_DIRECTIONS_:
Return every line of the records below word for word, omitting the pictures.

-- start of RECORDS SUPPLIED --

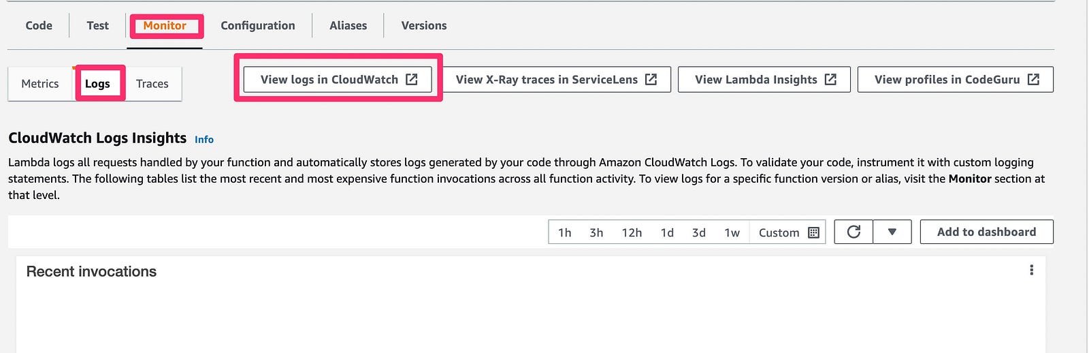The image size is (1089, 353).
Task: Open View profiles in CodeGuru
Action: 956,79
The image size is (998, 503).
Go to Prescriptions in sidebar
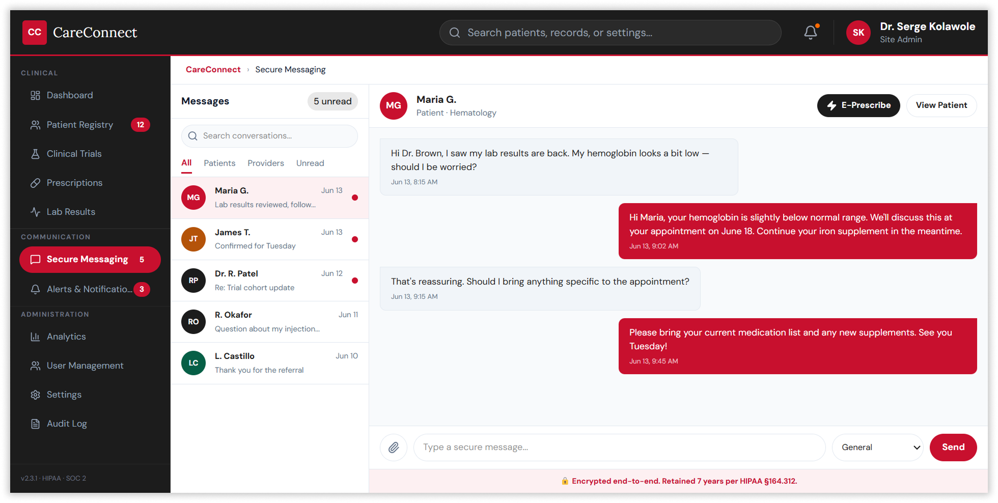pos(74,183)
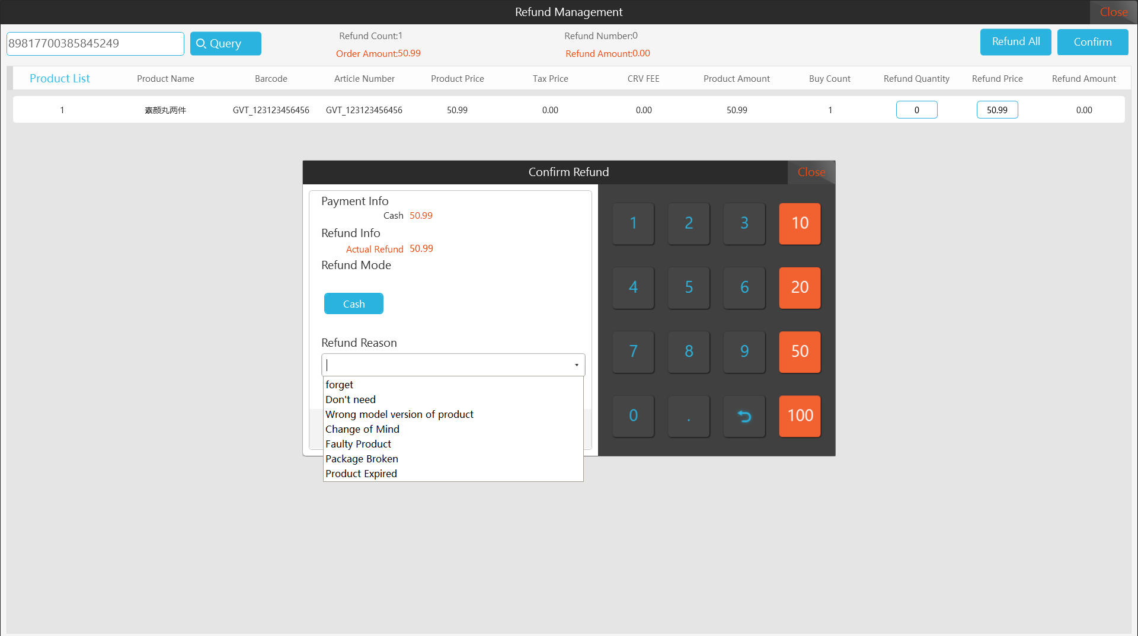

-- end of RECORDS SUPPLIED --

_FINISHED TASK_:
The image size is (1089, 353).
Task: Open View profiles in CodeGuru
Action: 956,79
The image size is (998, 503).
Go to Prescriptions in sidebar
pos(74,183)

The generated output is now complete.